UCL Lead department: Chemical Engineering

Department Website

Lead Supervisor: Lauren Ye Seol Lee

Project Summary:

Project description: The accelerated discovery of novel molecules increasingly depends on predictive modelling in chemical synthesis. Advances in AI now allow for systematic predictions of reaction outcomes, minimizing traditional trial-and-error methods. Yet, current AI models often lack generalizability and interpretability due to narrow datasets and computationally intensive descriptors, which limits their applicability across diverse reactions. Addressing these challenges is crucial for advancing sustainable synthesis and efficient molecular discovery.

This project focuses on developing a reaction-centric AI foundational model that incorporates 3D molecular data, including critical steric and electronic descriptors, to improve model interpretability and predictive accuracy. You will work with self-supervised learning techniques with a special focus on graph neural networks, to capture essential structure-performance relationships and design a data-efficient framework that minimizes dependence on computationally intensive methods, such as density functional theory (DFT). Additionally, you will contribute to developing a computer-aided molecular design (CAMD) framework to support applications in medicinal chemistry, such as identifying optimal green solvents that enhance reaction kinetics (i.e., reaction rate).

Who you will be working with: This project is supervised by Dr Lauren Lee in collaboration with Prof Federico Galvanin at Sargent Centre for Process Systems Engineering at UCL, a world-leading research hub in chemical engineering. You will benefit from expert guidance in AI-driven chemical synthesis, process systems engineering, chemical engineering, gaining hands-on experience in advanced research methods.

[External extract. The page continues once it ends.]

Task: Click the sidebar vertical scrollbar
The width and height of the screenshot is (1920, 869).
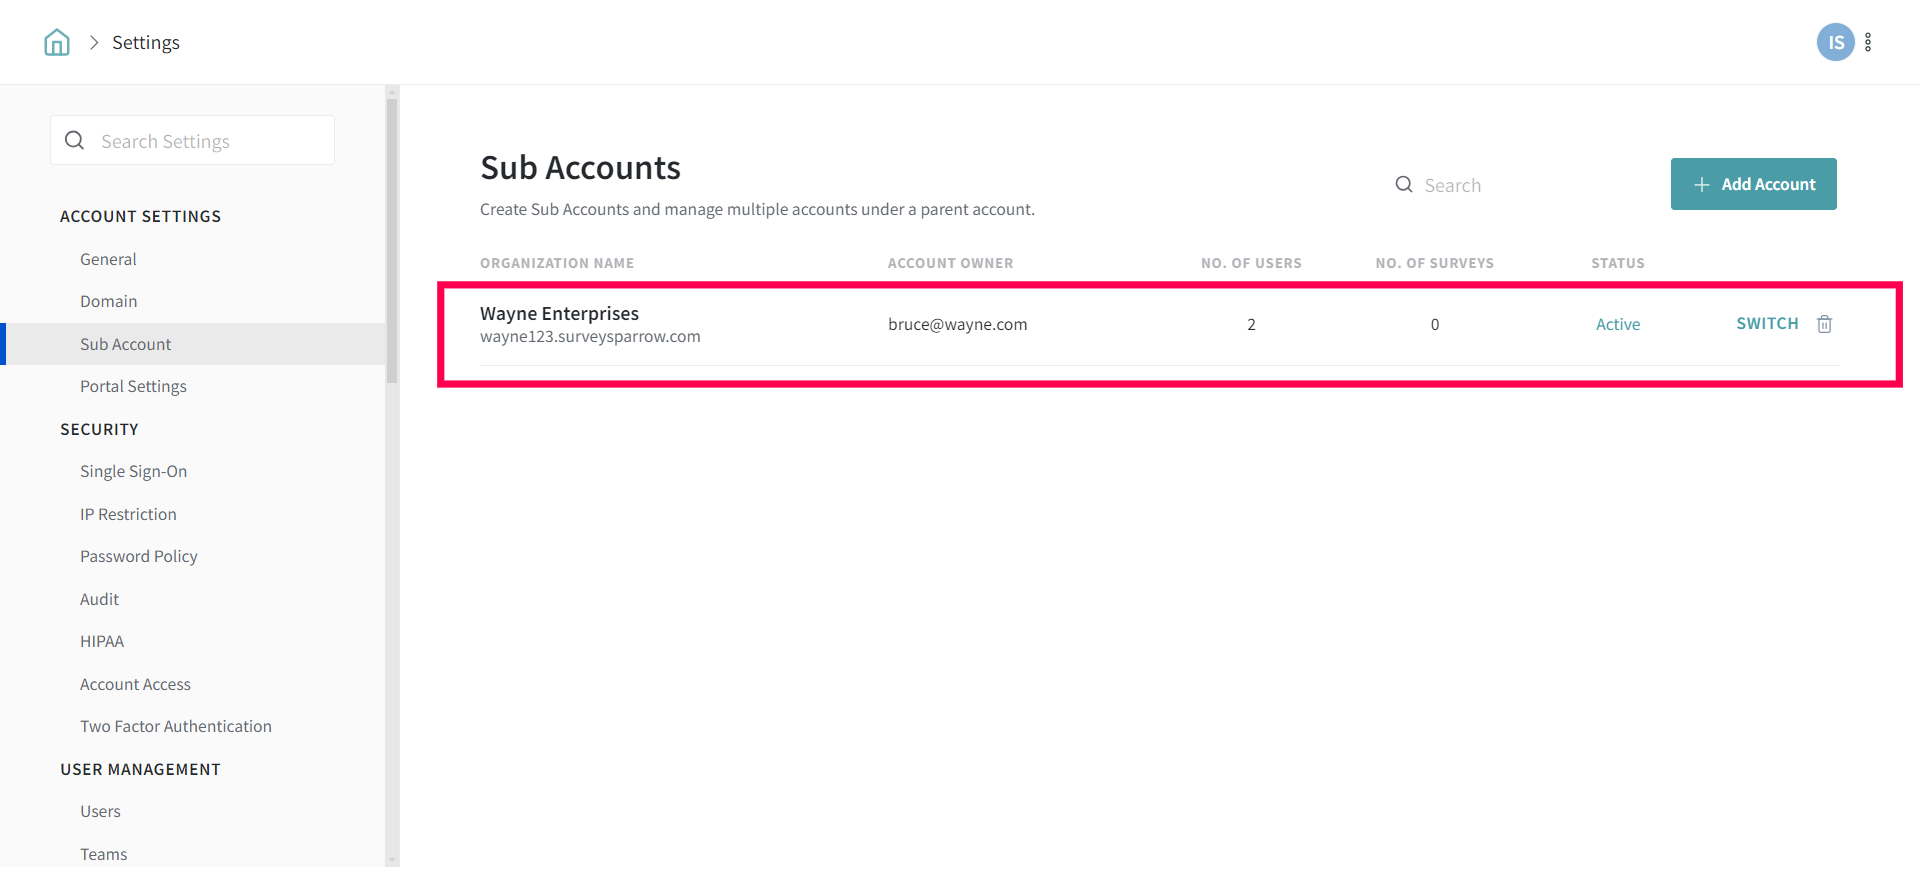Action: click(392, 240)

The position also offers opportunities to engage with global academic and industry experts, with potential access to state-of-the-art robotic chemical synthesis facilities at the Manufacturing Future Lab of UCL East.

Who we are looking for: We seek an enthusiastic, self-motivated candidate with a 2:1 MEng/MSc or equivalent in Chemical Engineering, Chemistry, or a related field. A solid background in mathematical modelling, optimization, computational chemistry, and/or data science is desirable, along with an interest in CAMD technologies.